TCC can be used to detect God Classes and Brain Classes [Lanza05].

Weighted Method Count (WMC)

Class metric. Can be computed on classes and enums.

Description

Sum of the statistical complexity of the operations in the class. We use CYCLO to quantify the complexity of an operation [Lanza05].

Options

WMC uses the same options as CYCLO, which are provided to CYCLO when computing it.

Weight Of Class (WOC)

Class metric. Can be computed on classes.

Description

Number of “functional” public methods divided by the total number of public methods. Our definition of “functional method” excludes constructors, getters, and setters.

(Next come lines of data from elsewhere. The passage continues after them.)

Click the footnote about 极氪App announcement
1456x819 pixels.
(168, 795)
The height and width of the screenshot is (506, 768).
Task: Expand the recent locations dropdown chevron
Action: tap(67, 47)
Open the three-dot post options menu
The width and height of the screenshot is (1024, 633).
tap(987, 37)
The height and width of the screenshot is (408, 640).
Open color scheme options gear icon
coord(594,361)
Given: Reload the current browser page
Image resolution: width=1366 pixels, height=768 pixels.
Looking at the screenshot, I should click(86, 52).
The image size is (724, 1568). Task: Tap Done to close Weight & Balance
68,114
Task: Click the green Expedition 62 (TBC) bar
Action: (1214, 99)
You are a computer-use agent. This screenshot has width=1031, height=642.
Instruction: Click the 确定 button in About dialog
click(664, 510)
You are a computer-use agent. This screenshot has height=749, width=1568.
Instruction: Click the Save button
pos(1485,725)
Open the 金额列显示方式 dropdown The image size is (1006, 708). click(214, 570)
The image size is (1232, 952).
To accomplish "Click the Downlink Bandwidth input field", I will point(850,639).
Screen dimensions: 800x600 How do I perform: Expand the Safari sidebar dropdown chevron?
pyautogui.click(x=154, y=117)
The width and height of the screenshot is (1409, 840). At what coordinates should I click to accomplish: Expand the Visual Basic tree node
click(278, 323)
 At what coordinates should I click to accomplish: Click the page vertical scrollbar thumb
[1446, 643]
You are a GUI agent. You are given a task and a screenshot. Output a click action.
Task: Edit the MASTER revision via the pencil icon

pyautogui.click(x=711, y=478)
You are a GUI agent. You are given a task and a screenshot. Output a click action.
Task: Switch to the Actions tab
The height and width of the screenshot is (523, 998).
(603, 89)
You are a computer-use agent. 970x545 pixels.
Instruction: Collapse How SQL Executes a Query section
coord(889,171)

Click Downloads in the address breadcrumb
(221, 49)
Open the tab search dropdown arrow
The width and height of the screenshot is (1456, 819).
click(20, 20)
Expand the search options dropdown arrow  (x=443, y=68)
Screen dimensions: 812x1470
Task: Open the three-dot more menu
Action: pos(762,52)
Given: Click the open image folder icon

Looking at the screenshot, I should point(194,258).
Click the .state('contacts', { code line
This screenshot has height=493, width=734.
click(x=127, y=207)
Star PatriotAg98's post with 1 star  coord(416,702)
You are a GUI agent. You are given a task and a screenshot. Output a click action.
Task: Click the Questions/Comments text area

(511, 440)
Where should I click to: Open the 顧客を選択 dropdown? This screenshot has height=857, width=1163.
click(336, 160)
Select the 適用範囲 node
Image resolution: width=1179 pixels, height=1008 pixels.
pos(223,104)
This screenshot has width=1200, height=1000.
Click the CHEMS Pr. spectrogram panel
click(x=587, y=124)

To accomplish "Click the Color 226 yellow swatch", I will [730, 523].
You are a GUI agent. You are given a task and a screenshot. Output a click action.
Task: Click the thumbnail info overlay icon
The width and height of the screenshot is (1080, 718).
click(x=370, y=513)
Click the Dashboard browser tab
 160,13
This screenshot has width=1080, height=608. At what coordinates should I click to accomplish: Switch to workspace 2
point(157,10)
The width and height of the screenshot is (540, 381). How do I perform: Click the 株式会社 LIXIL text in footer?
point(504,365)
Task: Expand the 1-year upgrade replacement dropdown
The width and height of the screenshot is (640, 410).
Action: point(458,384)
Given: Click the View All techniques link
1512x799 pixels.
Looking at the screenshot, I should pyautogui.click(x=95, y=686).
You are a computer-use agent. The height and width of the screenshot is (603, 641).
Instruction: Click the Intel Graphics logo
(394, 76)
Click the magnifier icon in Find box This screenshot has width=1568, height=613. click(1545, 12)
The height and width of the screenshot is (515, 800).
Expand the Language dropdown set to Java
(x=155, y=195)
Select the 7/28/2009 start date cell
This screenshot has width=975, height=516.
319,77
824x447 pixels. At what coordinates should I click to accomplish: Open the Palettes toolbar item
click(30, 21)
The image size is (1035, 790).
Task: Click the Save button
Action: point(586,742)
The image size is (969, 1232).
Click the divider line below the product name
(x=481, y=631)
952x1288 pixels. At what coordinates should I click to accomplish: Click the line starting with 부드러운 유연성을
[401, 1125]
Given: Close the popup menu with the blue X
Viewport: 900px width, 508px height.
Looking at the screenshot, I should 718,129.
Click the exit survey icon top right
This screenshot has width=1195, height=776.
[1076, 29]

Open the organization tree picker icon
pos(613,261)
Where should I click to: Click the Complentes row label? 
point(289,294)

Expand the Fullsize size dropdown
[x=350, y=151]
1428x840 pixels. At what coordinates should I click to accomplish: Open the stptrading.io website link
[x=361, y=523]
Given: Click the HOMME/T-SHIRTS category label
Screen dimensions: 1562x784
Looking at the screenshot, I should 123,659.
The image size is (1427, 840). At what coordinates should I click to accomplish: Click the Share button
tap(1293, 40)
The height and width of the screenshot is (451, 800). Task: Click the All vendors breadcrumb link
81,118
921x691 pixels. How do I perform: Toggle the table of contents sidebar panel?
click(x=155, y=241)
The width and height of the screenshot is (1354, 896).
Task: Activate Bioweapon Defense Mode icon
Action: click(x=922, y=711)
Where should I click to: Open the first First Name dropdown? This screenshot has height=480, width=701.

This metric tries to quantify whether the measured class’ interface reveals more data than behaviour. Low values (less than 30%) indicate that the class reveals much more data than behaviour, which is a sign of poor encapsulation.

This metric is used to detect Data Classes, in conjunction with WMC, NOPA and NOAM.

References

BK95: Bieman, Kang; Cohesion and reuse in an object-oriented system. In Proceedings ACM Symposium on Software Reusability, 1995.

Lanza05: Lanza, Marinescu; Object-Oriented Metrics in Practice, 2005.

McCabe76: McCabe, A Complexity Measure, in Proceedings of the 2nd ICSE (1976).

Sonarqube: Sonarqube online documentation.

JavaNcss: JavaNCSS online documentation.